(DATA EXTRACTS Opens)
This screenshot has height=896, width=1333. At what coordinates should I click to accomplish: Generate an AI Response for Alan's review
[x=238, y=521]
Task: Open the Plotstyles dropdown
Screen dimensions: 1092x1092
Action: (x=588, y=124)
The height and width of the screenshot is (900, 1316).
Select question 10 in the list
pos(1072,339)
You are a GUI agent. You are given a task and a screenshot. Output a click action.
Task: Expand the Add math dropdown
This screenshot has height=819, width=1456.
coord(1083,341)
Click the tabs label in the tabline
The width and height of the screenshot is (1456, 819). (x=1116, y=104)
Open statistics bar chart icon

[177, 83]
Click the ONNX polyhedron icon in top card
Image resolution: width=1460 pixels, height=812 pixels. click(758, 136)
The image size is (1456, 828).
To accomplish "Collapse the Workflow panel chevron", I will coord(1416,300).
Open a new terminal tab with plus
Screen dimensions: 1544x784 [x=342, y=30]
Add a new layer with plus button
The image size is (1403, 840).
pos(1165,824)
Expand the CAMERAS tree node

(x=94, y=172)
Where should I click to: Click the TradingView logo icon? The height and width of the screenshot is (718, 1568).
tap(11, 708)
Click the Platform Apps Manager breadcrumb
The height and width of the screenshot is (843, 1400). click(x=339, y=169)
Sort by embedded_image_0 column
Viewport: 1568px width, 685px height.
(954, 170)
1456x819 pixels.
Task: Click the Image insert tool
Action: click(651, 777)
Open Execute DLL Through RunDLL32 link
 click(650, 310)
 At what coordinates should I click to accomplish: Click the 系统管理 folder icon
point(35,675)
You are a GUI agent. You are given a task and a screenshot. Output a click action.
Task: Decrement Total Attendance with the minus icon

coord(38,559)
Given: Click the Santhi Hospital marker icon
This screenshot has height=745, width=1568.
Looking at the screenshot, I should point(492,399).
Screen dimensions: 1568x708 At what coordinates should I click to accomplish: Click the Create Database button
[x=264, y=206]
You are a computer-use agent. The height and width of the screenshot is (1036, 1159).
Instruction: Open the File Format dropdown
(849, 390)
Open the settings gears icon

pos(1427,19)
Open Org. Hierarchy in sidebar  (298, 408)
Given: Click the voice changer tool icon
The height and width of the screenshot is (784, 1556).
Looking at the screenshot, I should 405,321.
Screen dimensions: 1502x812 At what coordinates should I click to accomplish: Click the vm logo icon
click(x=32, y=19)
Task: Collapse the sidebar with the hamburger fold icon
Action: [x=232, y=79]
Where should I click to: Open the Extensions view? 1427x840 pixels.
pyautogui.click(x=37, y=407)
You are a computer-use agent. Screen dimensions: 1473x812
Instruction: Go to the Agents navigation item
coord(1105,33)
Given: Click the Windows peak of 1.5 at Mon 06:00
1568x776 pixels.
(DATA EXTRACTS Closes)
:: ASSIGNMENT ::
Please give back exactly the lines of the listing above that run from the one containing "You are a computer-use agent. The" through the one containing "Given: Click the voice changer tool icon", and only those.

:: RESULT BELOW ::
You are a computer-use agent. The height and width of the screenshot is (1036, 1159).
Instruction: Open the File Format dropdown
(849, 390)
Open the settings gears icon

pos(1427,19)
Open Org. Hierarchy in sidebar  (298, 408)
Given: Click the voice changer tool icon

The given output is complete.